Hartz called our absolute devotion to the principles that we are all reasoning, rational, “self-owning,” sovereign individuals entitled to “life, liberty and the pursuit of happiness” the “American way of life.” He argued that the New Deal succeeded because Franklin Roosevelt was able to code his “radical” reorganization of government as merely pragmatic, rational, responses to existing circumstances. According to Hartz, “[Roosevelt’s] ‘radicalism’ could consist of ‘bold and persistent experimentation’ which…was perfectly compatible with Americanism…Americanism was gospel…and any conscious transgression of it…was highly unpalatable.”

Progressive politics should not be situating itself outside the consensus of “Americanism,” attempting to lure or propel it towards a socialist utopia. A politics for social change should be positioned squarely inside the consensus of American values, using it is a gravitation core to absorb progressive ideas and reshape the Window from within.

Any incantation of “socialism” by the Left runs counter to the broad American consensus of individualism. A progressive politics should work to reinterpret this consensus rather than attempting to undermine it.

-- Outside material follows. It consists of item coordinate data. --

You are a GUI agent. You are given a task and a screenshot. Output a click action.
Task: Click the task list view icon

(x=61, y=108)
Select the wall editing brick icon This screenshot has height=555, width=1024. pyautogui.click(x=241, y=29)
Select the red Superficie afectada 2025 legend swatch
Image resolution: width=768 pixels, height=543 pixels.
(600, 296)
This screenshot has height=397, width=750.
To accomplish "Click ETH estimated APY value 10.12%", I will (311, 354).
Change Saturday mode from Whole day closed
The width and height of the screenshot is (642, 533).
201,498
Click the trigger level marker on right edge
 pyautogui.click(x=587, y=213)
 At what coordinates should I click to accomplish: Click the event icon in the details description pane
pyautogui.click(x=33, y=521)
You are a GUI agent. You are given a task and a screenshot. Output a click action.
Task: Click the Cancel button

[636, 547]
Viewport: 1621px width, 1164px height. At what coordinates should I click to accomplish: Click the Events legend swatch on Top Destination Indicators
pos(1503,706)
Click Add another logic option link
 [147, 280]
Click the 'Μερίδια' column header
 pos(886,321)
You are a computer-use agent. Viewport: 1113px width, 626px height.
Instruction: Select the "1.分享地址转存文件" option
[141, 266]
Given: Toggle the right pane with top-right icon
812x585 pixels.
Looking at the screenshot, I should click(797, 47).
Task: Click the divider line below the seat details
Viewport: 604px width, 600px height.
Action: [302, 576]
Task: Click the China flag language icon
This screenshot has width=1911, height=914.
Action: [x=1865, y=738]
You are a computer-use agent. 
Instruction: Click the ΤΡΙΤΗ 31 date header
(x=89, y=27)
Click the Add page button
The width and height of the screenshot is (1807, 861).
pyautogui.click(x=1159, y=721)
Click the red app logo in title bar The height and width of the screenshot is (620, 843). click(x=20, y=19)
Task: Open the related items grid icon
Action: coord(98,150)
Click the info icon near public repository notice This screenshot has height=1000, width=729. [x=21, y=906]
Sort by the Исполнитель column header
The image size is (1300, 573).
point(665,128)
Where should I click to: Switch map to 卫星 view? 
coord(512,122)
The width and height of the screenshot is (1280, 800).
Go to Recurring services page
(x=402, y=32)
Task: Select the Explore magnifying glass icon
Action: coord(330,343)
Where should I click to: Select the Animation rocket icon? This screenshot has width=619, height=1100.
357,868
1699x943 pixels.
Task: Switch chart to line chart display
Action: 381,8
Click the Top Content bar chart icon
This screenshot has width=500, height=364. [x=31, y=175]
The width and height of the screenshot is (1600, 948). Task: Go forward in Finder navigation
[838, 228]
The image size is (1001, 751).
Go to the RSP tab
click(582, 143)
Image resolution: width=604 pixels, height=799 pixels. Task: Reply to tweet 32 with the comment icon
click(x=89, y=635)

In terms of the current corporate configurations of health care, progressives should argue that the nation is witnessing an abandonment of the historical, fundamental, “Americanist” values of individuality upon which the country was founded. It should be emphasized that we are no longer “self-owning.” Instead we are owned by corporations; reduced to mere digits on a spreadsheet. Our health and our lives discounted to fractions of pennies on the bottom line.

Universal health care should be presented as a rational response to defend the essence of individualism our founding fathers gave us. It shouldn’t be framed as a shift in the current fundamental values, but as a necessary protection against their dissolution. Those pressing for universal health care, and a deeper anti-capitalist agenda, should point to the loss of the individual as a fundamental danger – a looming specter requiring practical, rational “defenses.”

The battle for progress will not be won on the terrain of the visionary. Moving forward depends on morphing the future into the past. In a viable progressive politics, everything new is old again.